((Initial revelation of potential non-disinterest: I am David Weber's elder brother.))
First, while i think the cover's better than the one on "Worlds of Honor", it's still not right -- those legs belong on a tree-antelope, not a tree-cat.
"But what's *in* it?", right?
This is another anthology, featuring three stories by Dave and one by Eric Flint.
The first story is "Ms. Midshipwoman Harrington". ((For a couple of reasons - ease of speaking being a major one, tradition another -- i think i'd have said "misdhipman", but it's Dave's call -- his world, his ranks.))
The story of Honor's "Snotty" cruise, it fills in the background on remarks she makes during "Among Enemies" about having been on pirate-chasing missions in Silesia.
As usual, with Honor onboard, what ought to have been a relatively routine cruise with a bit of action and not much danger turns into something else. ((I mean, finding out you'll be serving with Honor Harrington is like being a cop in a small town finding out that Jessica Fletcher is visiting...)) And Ms. Midshipwoman Harrington finds that she must rise to the occasion when disaster strikes. This story is a little more open and clear about the political maneuvering between the "working" Navy and the "timeserving" Navy (my terms) in which Honor's career is already inevitably enmeshed, long before she knows it or of it.
Also it has a Villain. I'll be writing a longer review for my new website, wherein i'll go into my thoughts on Villains vs.
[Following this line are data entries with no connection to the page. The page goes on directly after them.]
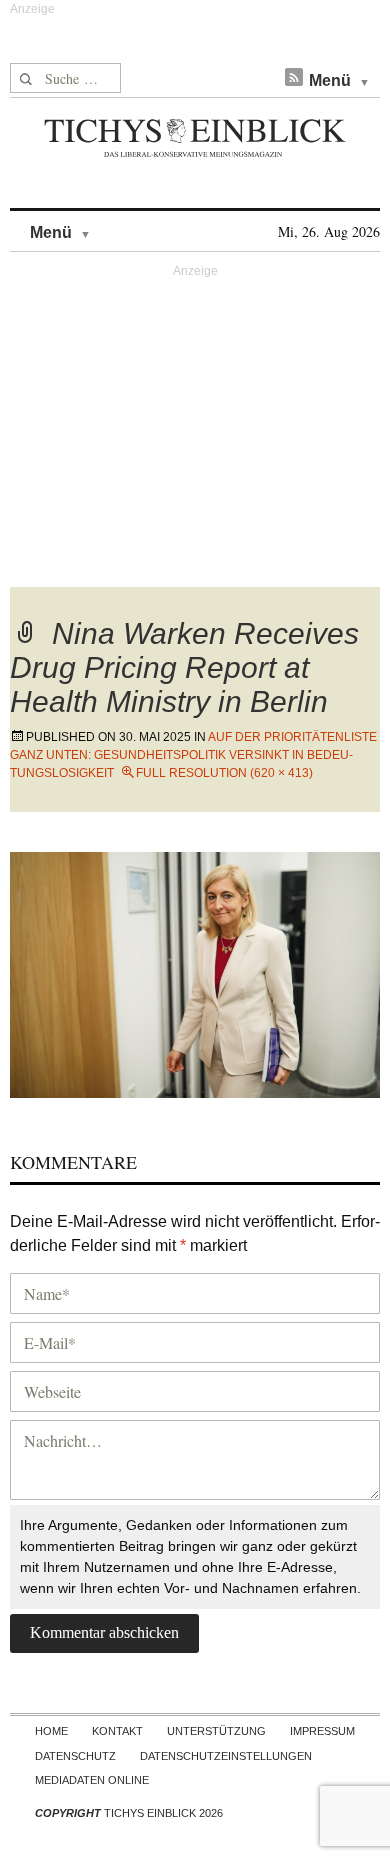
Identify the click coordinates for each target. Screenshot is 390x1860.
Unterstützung (216, 1731)
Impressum (322, 1731)
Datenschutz (75, 1756)
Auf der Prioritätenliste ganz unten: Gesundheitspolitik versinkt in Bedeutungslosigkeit (193, 755)
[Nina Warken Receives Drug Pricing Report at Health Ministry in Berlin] (195, 972)
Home (51, 1731)
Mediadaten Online (92, 1780)
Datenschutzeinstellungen (226, 1756)
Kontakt (117, 1731)
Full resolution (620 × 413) (224, 773)
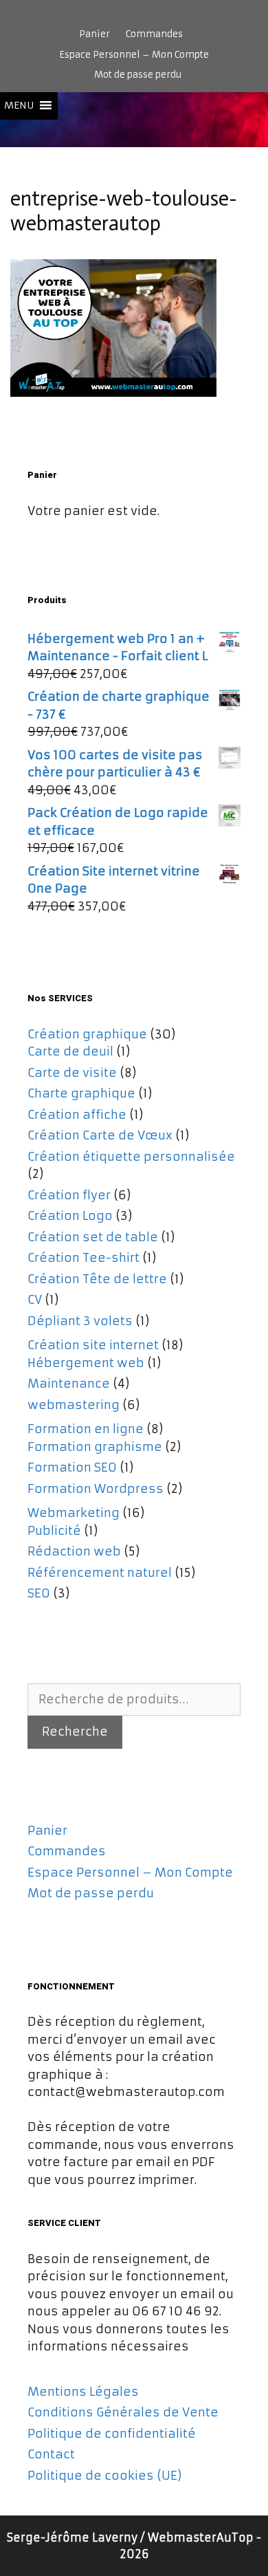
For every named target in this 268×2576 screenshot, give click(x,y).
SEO (38, 1593)
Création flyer (69, 1195)
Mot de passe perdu (137, 74)
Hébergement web (85, 1363)
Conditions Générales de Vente (123, 2412)
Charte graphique (81, 1093)
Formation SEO (72, 1467)
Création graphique (87, 1034)
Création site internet (93, 1345)
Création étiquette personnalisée (131, 1156)
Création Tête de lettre (97, 1279)
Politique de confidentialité (111, 2433)
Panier (94, 34)
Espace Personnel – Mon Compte (134, 55)
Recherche (75, 1731)
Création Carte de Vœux (99, 1135)
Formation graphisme (94, 1446)
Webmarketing (73, 1512)
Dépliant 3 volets (80, 1321)
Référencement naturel (99, 1572)
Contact (51, 2454)
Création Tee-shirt (83, 1257)
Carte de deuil (70, 1051)
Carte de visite (72, 1072)
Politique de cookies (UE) (104, 2475)
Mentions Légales (83, 2391)
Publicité (54, 1530)
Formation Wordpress (95, 1488)
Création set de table (92, 1237)
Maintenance (68, 1383)
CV (34, 1299)
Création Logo (70, 1215)
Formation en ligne (85, 1429)
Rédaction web (74, 1551)
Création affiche (76, 1114)
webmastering (73, 1404)
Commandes (154, 34)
Bad Guys in Dave's stories. (By my reckoning, Rob Pierre is a Bad Guy -- Pavel Young is a Villain. Wossname who was behind the Dome failure is a Bad Guy [though with villainous tendencies] -- his dupe who Honor kills is a Villain.)
Second story is "Changer of Worlds", which has been available for more than a year on my family website by David's kind permission; it's the story of Laughs Brightly, bondmated to Cloud Dancer, who returns to his clan bringing Golden Voice, his new mate.
We know these people a bit better under other names, suffice to say. (Hint -- one of them is also known as "Nimitz")
(Skipping the Eric Flint story for right now, we get to Dave's third, "Nightfall".)
"Nightfall" is one of those stories that eventually has to be told in some form, if only as footnotes in some other work, i guess, but which i'd as soon not read. Despite the fact that there's a rather nasty little slice of spacewar let loose planetside in a major city, it's pretty much a static story of coup and countercoup and political maneuver.
We aready know the fates, if not descriptions of the actual events, of a number of characters from other books. "Nightfall" is the actual events. I found it uninvolving and unneeded.
Now, back to Eric Flint's "From the Highlands", which is, i think, the best piece of pure storytelling more or less for its own sake in the book. All of the other three stories are there to plug holes in the canon, and read more or less like that.
"Highlands", while it chronicles events that may well be as important in the future history of Manticore and Haven as the other three, just reads like a story Flint wanted to tell; in which we look at the ways Gryphon's Highlanders are like Scotland's.
Involving conflicting and complex loyalties personal, patriotic and political, it revolves around the kidnapping of a fourteen-year-old girl whose father, a Gryphon Highlander, is an Intelligence Analyst attached to Manticore's Embassy in the Solarian League's capital city, Chicago.
Not just any fourteen-year-old girl; we've seen her before, when she was four or so, asking her weeping father if Mama had made them all safe from the bad Peeps. And she is everything her mother's daughter should be -- she's already working on escape from her kidnappers when first we meet her.
Before the story is over, we will be involved with Helen's father, with her martial arts instructor, with Havenite and Manticoran Ambassadors and their respective Security Chiefs, a young Peep SS Intelligence Field Officer who faces a personal crisis of identity (he actually believes in the ideals of the Revolution), a dissipated Peep Marine Colonel who is rather more, various genetically-engineered "super-soldiers" and revolutionary former slaves and an expatriate, far-leftist Manticoran noblewoman, one of only three people kicked out of the House of Lords by vote of their peers.
Stir thoroughly, apply igniter and stand well back till the flames die down.
Serve hot.
I give the book three stars overall; just the first three stories would have gotten four, just the Weber stories alone about three stars.
Good solid reading till the next novel, but it goes by awfully dismayingly and disappointingly quickly, which is one of the problems of a fast pace.